-- begin RECORDS FOR THE EXERCISE --

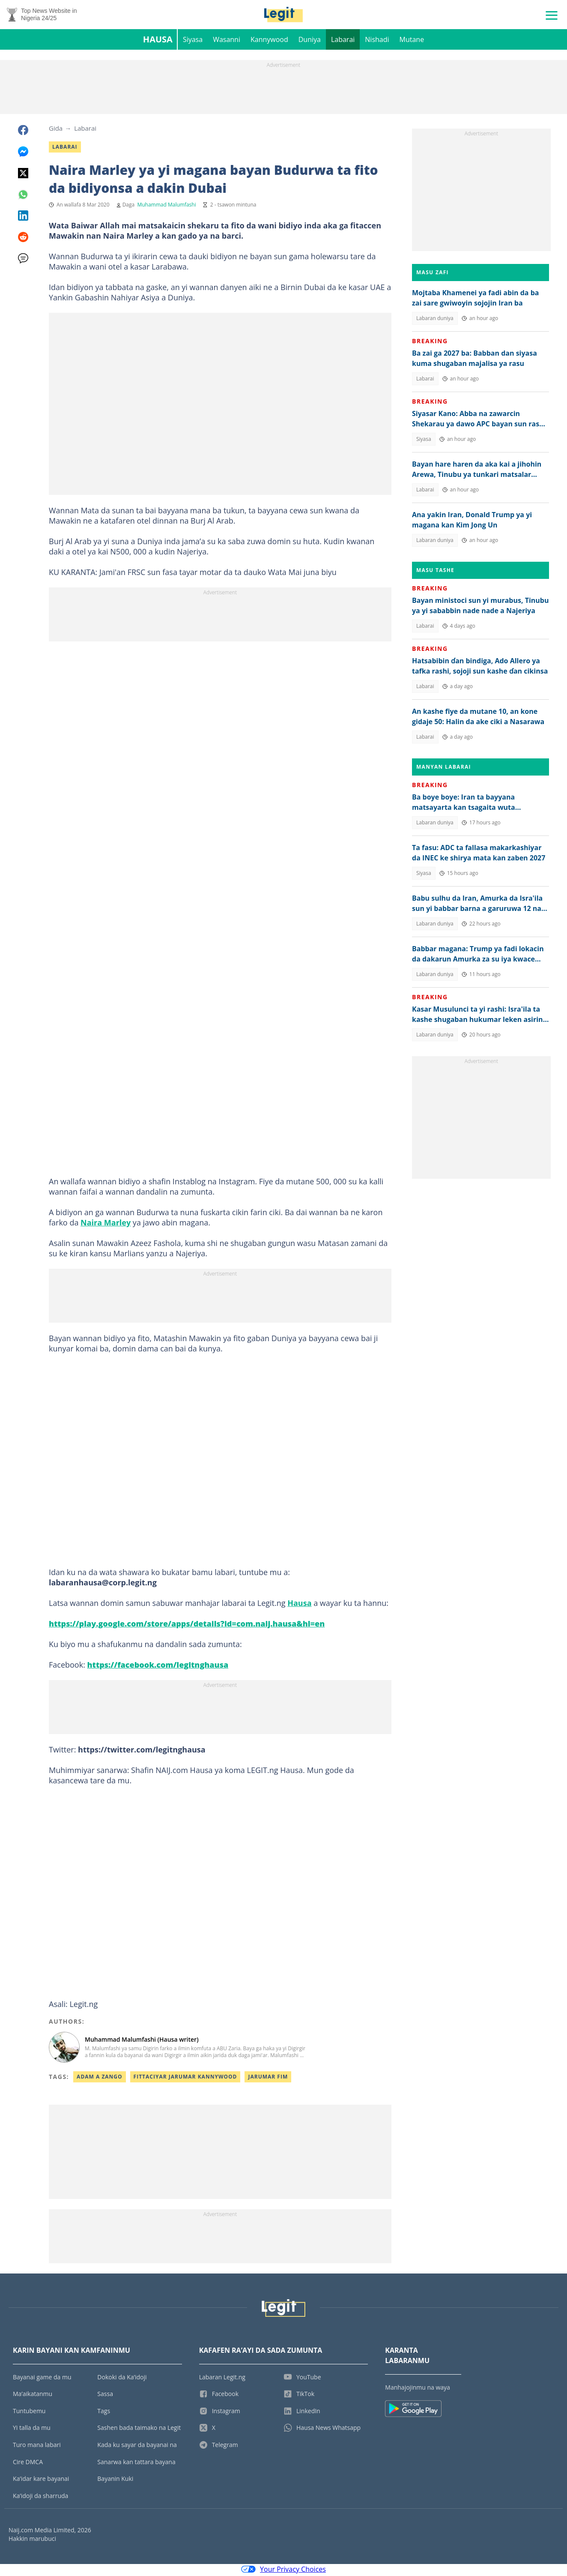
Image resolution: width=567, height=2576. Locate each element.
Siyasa (193, 41)
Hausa (158, 41)
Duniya (309, 41)
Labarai (343, 41)
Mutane (412, 41)
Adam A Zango (99, 2078)
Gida (56, 130)
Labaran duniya (435, 319)
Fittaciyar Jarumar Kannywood (185, 2078)
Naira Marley (106, 1224)
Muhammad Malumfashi (166, 206)
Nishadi (377, 41)
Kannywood (269, 41)
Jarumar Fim (268, 2078)
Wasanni (226, 41)
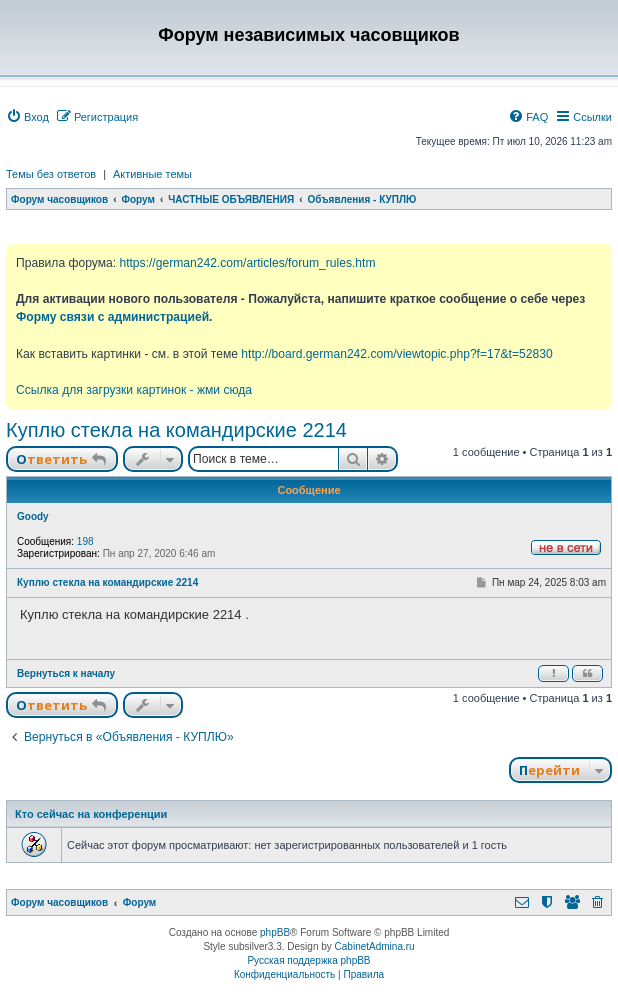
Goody (33, 516)
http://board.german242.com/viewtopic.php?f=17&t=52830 (396, 354)
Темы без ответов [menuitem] (51, 174)
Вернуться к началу (66, 673)
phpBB (275, 932)
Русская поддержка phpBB (308, 960)
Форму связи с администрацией (112, 317)
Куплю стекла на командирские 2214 (176, 430)
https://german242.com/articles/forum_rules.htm (247, 263)
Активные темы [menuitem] (152, 174)
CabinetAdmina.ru (375, 946)
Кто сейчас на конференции (91, 814)
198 (85, 541)
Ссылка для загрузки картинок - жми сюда (134, 390)
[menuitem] (27, 117)
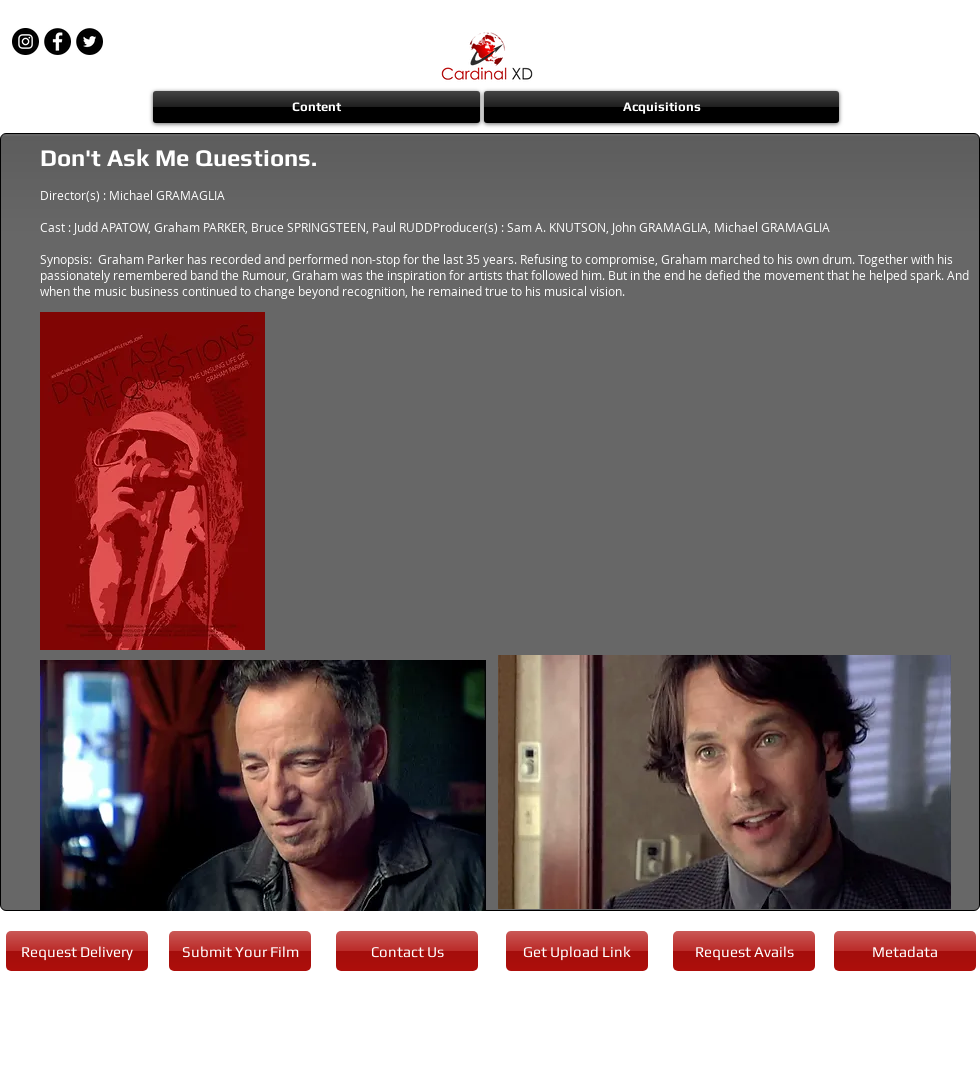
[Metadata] (905, 951)
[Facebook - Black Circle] (57, 41)
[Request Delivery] (77, 951)
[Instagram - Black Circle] (25, 41)
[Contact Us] (407, 951)
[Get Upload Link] (577, 951)
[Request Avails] (744, 951)
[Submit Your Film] (240, 951)
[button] (317, 107)
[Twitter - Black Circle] (89, 41)
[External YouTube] (627, 481)
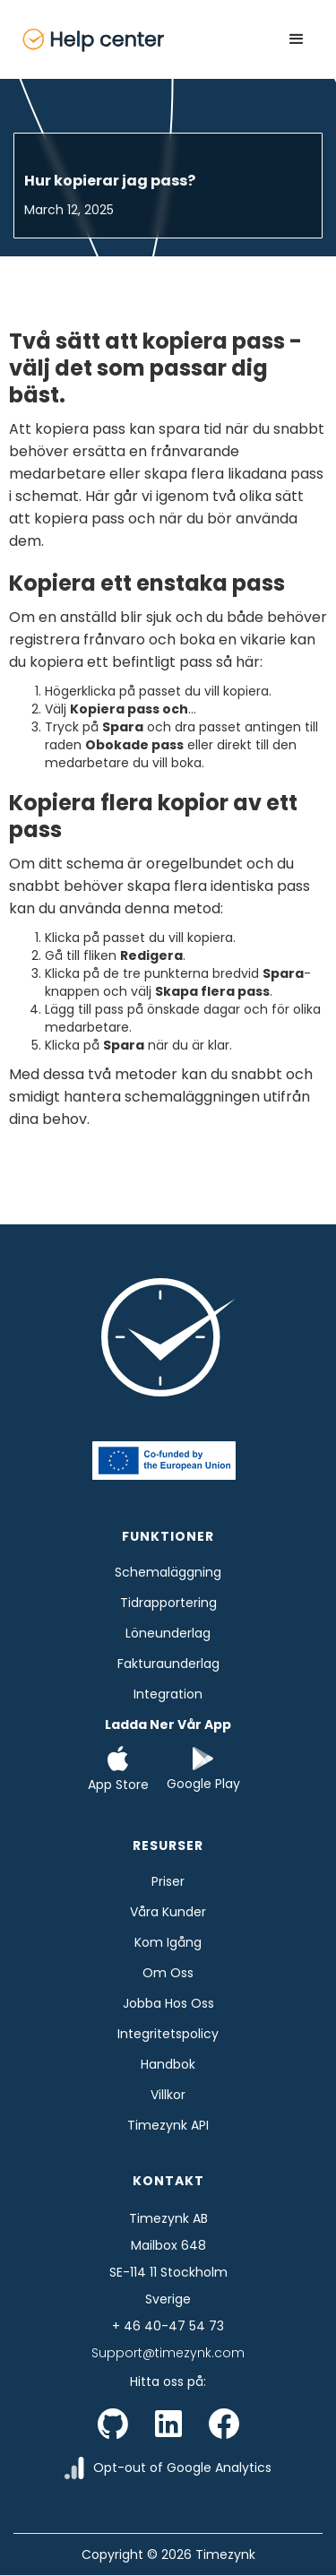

-- end RECORDS FOR THE EXERCISE --

AIM OF THE TASK
Rewrite every line of the listing from the one containing "Куплю стекла на командирские 2214 (176, 430)" down to the one containing "198 (85, 541)", both included, keeping each line's text and raising every coordinate by 148.

RESULT OF THIS TASK
Куплю стекла на командирские 2214 (324, 578)
https://german242.com/articles/forum_rules.htm (395, 411)
Активные темы [menuitem] (300, 322)
CabinetAdmina.ru (523, 1094)
Кто сейчас на конференции (239, 962)
198 (233, 689)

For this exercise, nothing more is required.